Nessuno vuole cedere nulla, com'è comprensibile. Eppure, da Mosca arrivano notizie da confermare totalmente ma lo stesso assai significative. Si parla di epurazioni e arresti negli alti gradi dei servizi e dell'esercito, ufficiali rei di non avere correttamente informato chi doveva dare luce verde all'invasione. Molti fattori era noti ed evidenziati addirittura dagli analisti occidentali in articoli di giornale che si potevano leggere anche in Russia, a partire dalle difficoltà logistiche dovute allo scioglimento delle nevi, per fare solo un esempio. Ma la consistenza della resistenza ucraina è stata probabilmente sottovalutata malgrado gli 007 infiltrati. E sopravvalutata è stata la possibilità di arrivare a catturare o a uccidere il leader nemico nel suo palazzo.

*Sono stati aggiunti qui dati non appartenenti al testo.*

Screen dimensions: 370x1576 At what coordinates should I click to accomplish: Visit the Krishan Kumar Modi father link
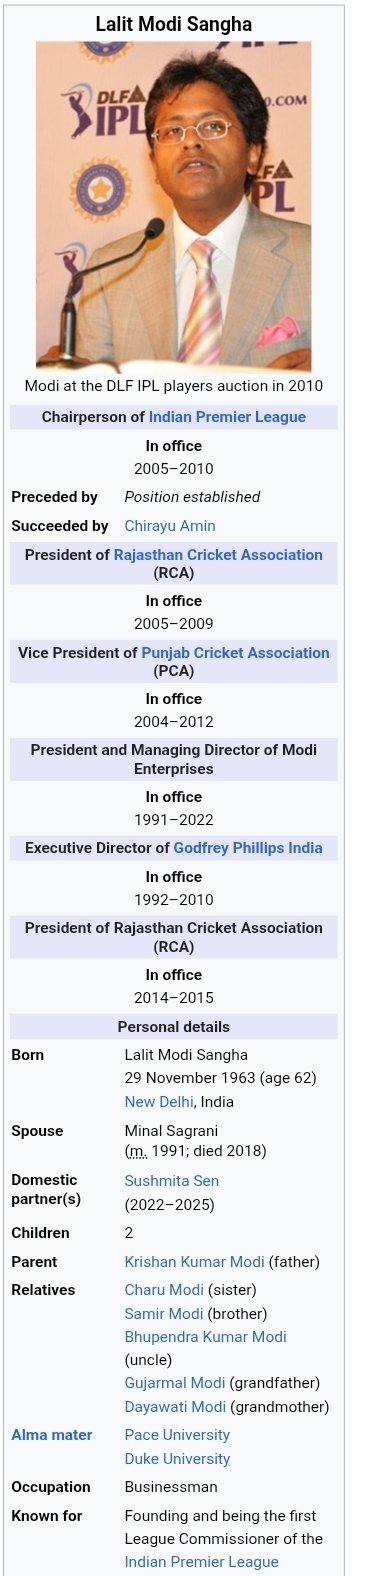(194, 1262)
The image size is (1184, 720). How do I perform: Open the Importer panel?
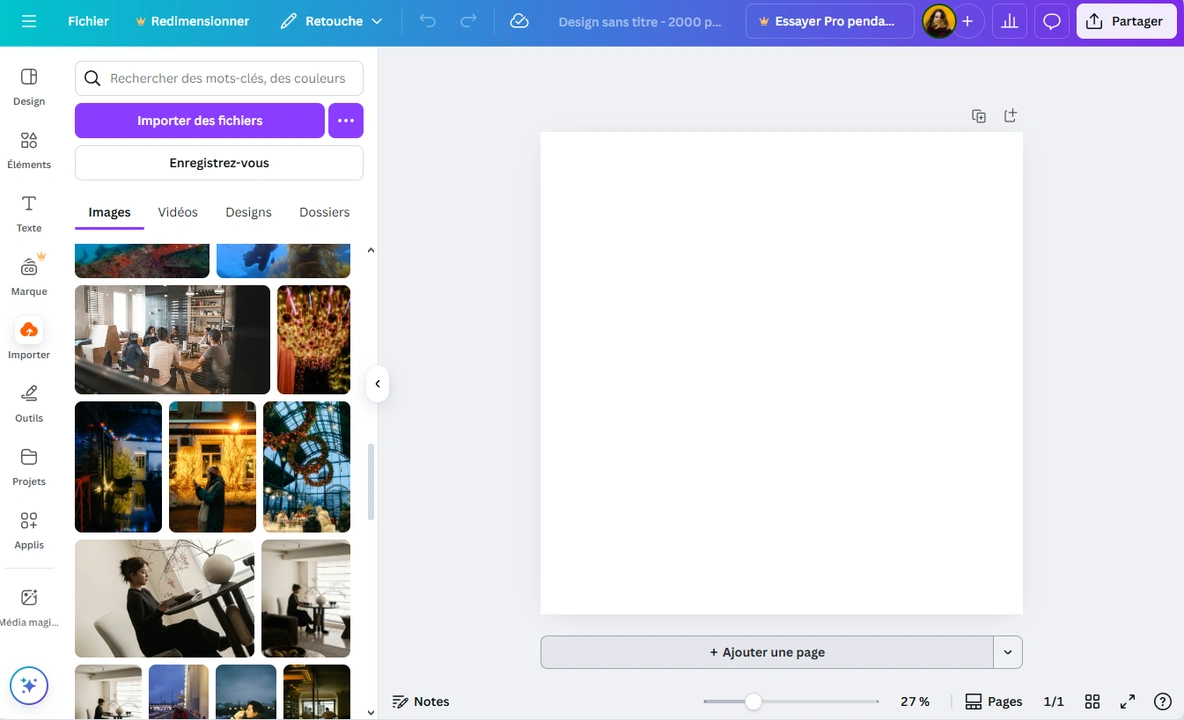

Gli ostacoli che incontra l'avanzata russa non deve fare pensare che la capacità delle forze di reggere l'urto di Kiev sia infinita. I continui appelli all'Occidente per avere una no-fly zone e/o aerei per fermare le incursioni nei cieli indicano il punto critico dal quale può passare il cedimento del fronte. Un video fatto circolare dal governo mostra come sarebbero stati i bombardamenti subiti dalla capitale ucraina se fossero stati diretti su Parigi. Il presidente Macron in effetti non risparmia sforzi e ha tentato ancora, insieme al collega tedesco Scholz, di smuovere la caparbia determinazione di Putin per ottenere una tregua. Ma senza esito.

Questo non significa che la diplomazia sia in stallo. L'appello accorato di Papa Francesco, insieme all'offerta di mediazione reiterata da parte del segretario di Stato vaticano Pietro Parolin, suggeriscono un percorso di trattativa sotto l'egida di una parte, la Santa Sede, che non ha interessi in gioco, né secondi fini, se non il sincero desiderio di riportare la pace nel cuore dell'Europa devastato da un conflitto che non risparmia i bambini. Nelle stesse ore sia il presidente russo sia quello ucraino, come detto, hanno fatto trapelare che qualche spiraglio potrebbe aprirsi, che qualche ultimatum potrebbe cadere.

La cautela deve però rimanere massima, perché attualmente stanno parlando le armi e non le proposte di reciproche concessioni. Intanto, le cento piazze europee "non equidistanti", riempitesi nel pomeriggio del diciassettesimo giorno di conflitto, dicono anche a Mosca quanto è difficile cercare di stravincere una guerra davanti alla quale il fronte occidentale è deciso a non voltare la testa. Non ci sono cedimenti nell'opinione pubblica, a parte settori minoritari più favorevoli alle (cattive) ragioni di Mosca. Resterà quindi alta la pressione sui governi perché nulla sia lasciato intentato per fermare Putin. E le nuove file nei negozi russi sono uno dei campanelli d'allarme per il Cremlino, in un Paese che non è più abituato alla penuria dei tempi andati.

La settimana che si apre potrà dire molto sugli sviluppi di una crisi che potrebbe anche riservare svolte improvvise. Un indicatore è il tentativo dei russi di tenere referendum improvvisati nelle città occupate, a partire da Kherson, per sancire l'autonomia dall'Ucraina. Una mossa che potrebbe avviare una nuova fase del conflitto.